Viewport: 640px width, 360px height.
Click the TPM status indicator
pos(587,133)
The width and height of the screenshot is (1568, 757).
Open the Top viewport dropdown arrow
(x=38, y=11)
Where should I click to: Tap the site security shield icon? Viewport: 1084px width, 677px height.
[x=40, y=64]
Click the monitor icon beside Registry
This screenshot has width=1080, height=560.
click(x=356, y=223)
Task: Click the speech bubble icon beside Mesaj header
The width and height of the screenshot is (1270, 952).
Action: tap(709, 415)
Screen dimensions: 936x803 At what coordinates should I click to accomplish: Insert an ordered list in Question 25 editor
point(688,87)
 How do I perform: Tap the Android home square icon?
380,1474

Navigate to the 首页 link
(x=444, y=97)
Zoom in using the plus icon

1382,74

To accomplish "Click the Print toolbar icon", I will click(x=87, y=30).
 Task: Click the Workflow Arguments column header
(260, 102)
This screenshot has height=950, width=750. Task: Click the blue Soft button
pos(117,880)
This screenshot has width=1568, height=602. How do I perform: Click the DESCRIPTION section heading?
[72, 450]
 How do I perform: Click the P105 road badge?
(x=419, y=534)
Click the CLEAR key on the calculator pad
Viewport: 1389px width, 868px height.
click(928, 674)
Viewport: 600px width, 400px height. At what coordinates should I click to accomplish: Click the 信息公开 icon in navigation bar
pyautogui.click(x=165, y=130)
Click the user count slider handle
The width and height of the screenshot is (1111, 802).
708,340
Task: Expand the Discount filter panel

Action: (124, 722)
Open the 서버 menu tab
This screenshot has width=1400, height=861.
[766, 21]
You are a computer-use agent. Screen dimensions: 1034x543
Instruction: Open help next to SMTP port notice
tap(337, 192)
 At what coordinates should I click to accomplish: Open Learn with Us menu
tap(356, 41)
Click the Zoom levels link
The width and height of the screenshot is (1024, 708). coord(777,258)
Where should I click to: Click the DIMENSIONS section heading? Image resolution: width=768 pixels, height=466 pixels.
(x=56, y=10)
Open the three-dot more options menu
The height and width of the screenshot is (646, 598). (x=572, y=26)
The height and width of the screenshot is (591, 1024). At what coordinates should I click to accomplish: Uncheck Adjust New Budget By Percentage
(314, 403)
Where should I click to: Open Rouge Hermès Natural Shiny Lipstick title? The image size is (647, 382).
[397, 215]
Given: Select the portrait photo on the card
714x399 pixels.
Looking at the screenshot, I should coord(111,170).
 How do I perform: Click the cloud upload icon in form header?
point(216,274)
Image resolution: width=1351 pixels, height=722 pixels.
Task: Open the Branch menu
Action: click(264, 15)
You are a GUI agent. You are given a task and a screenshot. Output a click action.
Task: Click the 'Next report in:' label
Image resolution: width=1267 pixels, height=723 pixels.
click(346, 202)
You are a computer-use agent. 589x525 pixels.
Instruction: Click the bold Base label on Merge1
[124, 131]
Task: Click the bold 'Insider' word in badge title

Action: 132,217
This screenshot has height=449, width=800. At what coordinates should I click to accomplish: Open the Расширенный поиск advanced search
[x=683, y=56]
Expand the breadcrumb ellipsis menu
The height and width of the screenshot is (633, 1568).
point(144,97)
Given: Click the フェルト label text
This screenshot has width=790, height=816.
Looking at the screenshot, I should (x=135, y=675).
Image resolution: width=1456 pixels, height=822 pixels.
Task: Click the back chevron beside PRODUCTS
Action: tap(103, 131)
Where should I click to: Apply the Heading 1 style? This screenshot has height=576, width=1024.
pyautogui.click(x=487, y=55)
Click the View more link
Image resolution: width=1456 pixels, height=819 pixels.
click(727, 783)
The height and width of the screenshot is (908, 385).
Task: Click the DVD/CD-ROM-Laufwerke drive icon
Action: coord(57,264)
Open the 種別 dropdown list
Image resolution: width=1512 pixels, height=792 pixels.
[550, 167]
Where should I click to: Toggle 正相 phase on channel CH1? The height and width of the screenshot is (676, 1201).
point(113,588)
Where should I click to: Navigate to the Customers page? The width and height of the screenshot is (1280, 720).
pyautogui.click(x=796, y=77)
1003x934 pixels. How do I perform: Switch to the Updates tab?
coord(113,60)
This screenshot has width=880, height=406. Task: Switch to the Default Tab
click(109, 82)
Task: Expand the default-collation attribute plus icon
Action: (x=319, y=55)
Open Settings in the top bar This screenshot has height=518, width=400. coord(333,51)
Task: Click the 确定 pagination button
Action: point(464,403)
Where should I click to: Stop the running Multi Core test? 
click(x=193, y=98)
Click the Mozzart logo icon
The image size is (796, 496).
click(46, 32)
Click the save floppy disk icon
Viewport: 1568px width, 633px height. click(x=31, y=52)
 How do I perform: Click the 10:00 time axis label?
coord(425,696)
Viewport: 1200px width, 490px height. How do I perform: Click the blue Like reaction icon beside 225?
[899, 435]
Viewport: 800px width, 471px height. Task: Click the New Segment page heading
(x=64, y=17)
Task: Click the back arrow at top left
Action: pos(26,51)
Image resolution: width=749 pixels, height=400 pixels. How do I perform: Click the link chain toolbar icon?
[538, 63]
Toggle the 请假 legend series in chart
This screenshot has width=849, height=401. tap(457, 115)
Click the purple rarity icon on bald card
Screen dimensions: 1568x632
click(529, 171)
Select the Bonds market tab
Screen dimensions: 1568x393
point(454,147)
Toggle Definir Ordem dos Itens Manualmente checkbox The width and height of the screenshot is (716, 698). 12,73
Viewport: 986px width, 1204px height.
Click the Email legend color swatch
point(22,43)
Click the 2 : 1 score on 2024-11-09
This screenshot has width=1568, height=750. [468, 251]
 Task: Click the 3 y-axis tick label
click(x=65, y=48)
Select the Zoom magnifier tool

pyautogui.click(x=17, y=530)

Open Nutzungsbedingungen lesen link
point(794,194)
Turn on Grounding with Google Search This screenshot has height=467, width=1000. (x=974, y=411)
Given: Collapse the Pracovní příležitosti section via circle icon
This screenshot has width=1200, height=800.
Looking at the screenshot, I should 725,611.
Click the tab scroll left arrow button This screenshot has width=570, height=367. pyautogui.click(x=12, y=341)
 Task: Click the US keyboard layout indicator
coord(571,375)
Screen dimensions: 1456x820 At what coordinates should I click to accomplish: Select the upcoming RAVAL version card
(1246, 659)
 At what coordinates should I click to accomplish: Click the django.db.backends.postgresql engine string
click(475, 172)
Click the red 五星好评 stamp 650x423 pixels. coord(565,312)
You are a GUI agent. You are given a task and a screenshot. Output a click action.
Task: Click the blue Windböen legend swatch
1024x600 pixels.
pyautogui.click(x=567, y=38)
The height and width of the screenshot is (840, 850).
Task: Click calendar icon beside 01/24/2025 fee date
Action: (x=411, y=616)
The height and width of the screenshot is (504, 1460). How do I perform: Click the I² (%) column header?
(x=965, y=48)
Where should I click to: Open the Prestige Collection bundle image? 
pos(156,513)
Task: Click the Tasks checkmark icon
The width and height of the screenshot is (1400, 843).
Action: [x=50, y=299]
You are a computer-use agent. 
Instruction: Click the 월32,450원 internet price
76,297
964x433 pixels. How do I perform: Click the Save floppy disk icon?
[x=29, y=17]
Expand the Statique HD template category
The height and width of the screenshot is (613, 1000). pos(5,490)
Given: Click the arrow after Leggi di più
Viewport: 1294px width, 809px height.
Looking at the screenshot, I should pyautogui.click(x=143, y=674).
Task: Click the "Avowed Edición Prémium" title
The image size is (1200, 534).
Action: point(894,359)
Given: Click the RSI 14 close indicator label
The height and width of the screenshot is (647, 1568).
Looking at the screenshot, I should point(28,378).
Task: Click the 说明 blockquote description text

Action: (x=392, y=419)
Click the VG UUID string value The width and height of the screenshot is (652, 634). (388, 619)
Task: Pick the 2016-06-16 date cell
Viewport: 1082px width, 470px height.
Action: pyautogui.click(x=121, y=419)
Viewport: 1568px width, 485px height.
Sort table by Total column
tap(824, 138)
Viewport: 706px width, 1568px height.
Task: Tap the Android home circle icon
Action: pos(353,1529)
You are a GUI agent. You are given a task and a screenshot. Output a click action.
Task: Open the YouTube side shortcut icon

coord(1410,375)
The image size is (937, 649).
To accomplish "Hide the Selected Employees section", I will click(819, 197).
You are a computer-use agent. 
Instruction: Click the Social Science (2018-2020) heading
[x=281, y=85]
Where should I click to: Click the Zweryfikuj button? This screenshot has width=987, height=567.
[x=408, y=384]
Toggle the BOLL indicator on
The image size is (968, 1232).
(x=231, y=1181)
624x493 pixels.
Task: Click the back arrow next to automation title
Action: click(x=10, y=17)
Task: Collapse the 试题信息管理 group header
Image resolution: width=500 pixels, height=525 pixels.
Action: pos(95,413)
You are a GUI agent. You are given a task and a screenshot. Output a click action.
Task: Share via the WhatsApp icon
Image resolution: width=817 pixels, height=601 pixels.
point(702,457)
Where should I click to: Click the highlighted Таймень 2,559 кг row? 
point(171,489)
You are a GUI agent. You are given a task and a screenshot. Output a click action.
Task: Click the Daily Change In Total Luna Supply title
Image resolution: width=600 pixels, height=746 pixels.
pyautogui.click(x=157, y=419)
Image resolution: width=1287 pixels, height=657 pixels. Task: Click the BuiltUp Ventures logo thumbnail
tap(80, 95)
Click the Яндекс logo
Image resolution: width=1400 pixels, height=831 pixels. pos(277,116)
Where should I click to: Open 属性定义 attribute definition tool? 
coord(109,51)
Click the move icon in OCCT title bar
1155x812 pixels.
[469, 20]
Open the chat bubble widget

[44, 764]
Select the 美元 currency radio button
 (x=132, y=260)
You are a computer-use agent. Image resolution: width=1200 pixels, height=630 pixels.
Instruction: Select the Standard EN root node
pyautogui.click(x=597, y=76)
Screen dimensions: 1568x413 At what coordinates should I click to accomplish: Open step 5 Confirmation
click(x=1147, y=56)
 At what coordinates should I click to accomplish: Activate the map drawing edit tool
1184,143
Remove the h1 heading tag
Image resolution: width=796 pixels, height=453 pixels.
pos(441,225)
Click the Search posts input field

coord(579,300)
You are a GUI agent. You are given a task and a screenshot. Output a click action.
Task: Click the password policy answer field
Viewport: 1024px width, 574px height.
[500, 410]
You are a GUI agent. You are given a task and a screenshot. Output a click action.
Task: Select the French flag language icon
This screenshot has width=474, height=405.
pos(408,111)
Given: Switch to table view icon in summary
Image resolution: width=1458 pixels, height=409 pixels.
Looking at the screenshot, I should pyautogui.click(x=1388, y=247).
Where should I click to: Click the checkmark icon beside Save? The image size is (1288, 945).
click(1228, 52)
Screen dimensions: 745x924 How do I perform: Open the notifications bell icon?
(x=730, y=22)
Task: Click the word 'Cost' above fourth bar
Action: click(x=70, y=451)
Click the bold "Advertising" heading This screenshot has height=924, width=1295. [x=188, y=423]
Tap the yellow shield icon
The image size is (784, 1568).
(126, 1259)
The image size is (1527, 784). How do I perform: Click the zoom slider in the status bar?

________________________

Exercise instructions>
Show all of the lines above in which "will" is present.

Written reply>
To accomplish "Click the Print toolbar icon", I will click(x=87, y=30).
To accomplish "Hide the Selected Employees section", I will click(819, 197).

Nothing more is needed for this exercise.